For this exercise, set down all the records exactly as given.

--------------------------------

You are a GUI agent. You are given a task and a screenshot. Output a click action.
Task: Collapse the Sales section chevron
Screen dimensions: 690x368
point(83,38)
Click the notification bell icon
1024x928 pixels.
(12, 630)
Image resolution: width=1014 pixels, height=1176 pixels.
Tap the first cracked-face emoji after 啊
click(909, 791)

--------------------------------

Expected answer -
You are a GUI agent. You are given a task and a screenshot. Output a click action.
Task: Collapse the Sales section chevron
Screen dimensions: 690x368
point(83,38)
Click the notification bell icon
1024x928 pixels.
(12, 630)
Image resolution: width=1014 pixels, height=1176 pixels.
Tap the first cracked-face emoji after 啊
click(909, 791)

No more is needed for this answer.